Wood Ducks in Bear Swamp Pool.
Black-necked Stilt and young.
A Bombay Hook N.W.R. specialty, a Black-necked Stilt and young at Bear Swamp Pool.

As the tide recedes, shorebirds leave the freshwater pools to begin feeding on the vast mudflats exposed within the saltwater marshes.  Most birds are far from view, but that won’t stop a dedicated observer from finding other spectacular creatures on the bay side of the tour route road.

Bombay Hook National Wildlife Refuge protects a vast parcel of tidal salt marsh and an extensive network of tidal creeks. These areas are not only essential wildlife habitat, but are critical components for maintaining water quality in Delaware Bay and the Atlantic.
Atlantic Horseshoe Crab
The shells of expired Atlantic Horseshoe Crabs were formerly widespread and common among the naturally occurring flotsam along the high tide line on Delaware Bay.  We found just this one during our visit to Bombay Hook.  Man has certainly decimated populations of this ancient crustacean during recent decades.
As the tide goes out, it’s a good time for a quick walk into the salt marsh on the boardwalk trail opposite Raymond Pool.
Atlantic Marsh Fiddler Crabs
Among the Saltmarsh Cordgrass along the trail and on the banks of the tidal creek there, a visitor will find thousands and thousands of Atlantic Marsh Fiddler Crabs (Minuca pugnax).
Atlantic Marsh Fiddler Crabs
Atlantic Marsh Fiddler Crabs and their extensive system of burrows help prevent the compaction of tidal soils and thus help maintain ideal conditions for the pure stands of Saltwater Cordgrass that trap sediments and sequester nutrients in coastal wetlands.
Atlantic Marsh Fiddler Crab
A male Atlantic Marsh Fiddler Crab peers from its den.
Great Egret
Herons and egrets including this Great Egret are quite fond of fiddler crabs.  As the tide goes out, many will venture away from the freshwater pools into the salt marshes to find them.
Green Heron
A Green Heron seen just before descending into the cordgrass to find fiddler crabs for dinner.
Clapper Rail
A juvenile Clapper Rail (Rallus crepitans crepitans) emerges from the cover of the cordgrass along a tidal creek to search for a meal.
Glossy Ibis
Glossy Ibis leave their high-tide hiding place in Shearness Pool to head out into the tidal marshes for the afternoon.
Great Black-backed Gulls, Herring Gulls, and possibly other species feed on the mudflats exposed by low tide.
Great Black-backed Gulls, Herring Gulls, and possibly other species feed on the mudflats exposed by low tide in the marshes opposite Shearness Pool.
Ospey
An Osprey patrols the vast tidal areas opposite Shearness Pool.
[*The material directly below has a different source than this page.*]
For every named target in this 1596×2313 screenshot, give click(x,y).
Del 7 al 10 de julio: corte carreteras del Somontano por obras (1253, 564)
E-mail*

No visit to Bombay Hook is complete without at least a quick loop through the upland habitats at the far end of the tour route.

Indigo Bunting
Indigo Buntings nest in areas of successional growth and yes, that is a Spotted Lanternfly on the grape vine at the far right side of the image.
Blue Grosbeak
Blue Grosbeaks (Passerina caerulea) are common nesting birds at Bombay Hook.  This one was in shrubby growth along the dike at the north end of Shearness Pool.
Trumpet Creeper and Poison Ivy
These two native vines are widespread at Bombay Hook and are an excellent source of food for birds. The orange flowers of the Trumpet Vine are a hummingbird favorite and the Poison Ivy provides berries for numerous species of wintering birds.
Pileated Woodpecker in Sweet Gum
The Pileated Woodpecker is one of the numerous birds that supplements its diet with Poison Ivy berries.  The tree this individual is visiting is an American Sweetgum (Liquidambar styraciflua), a species native to the Atlantic Coastal Plain in Delaware.  The seed balls are a favorite winter food of goldfinches and siskins.
Red-bellied Slider and Painted Turtle
Finis Pool has no frontage on the tidal marsh but is still worth a visit.  It lies along a spur road on the tour route and is located within a deciduous coastal plain forest.  Check the waters there for basking turtles like this giant Northern Red-bellied Cooter (Pseudemys rubiventris) and much smaller Painted Turtle.
White-tailed Deity
The White-tailed Deity is common along the road to Finis Pool.
Fowler's Toad
Fowler’s Toads (Anaxyrus fowleri) breed in the vernal ponds found in the vicinity of Finis Pool and elsewhere throughout the refuge.
Turk's Cap Lily
The National Wildlife Refuge System not only protects animal species, it sustains rare and unusual plants as well.  This beauty is a Turk’s Cap Lily (Lilium superbum), a native wildflower of wet woods and swamps.
Wild Turkey
Just as quail led us into the refuge this morning, this Wild Turkey did us the courtesy of leading us to the way out in the afternoon.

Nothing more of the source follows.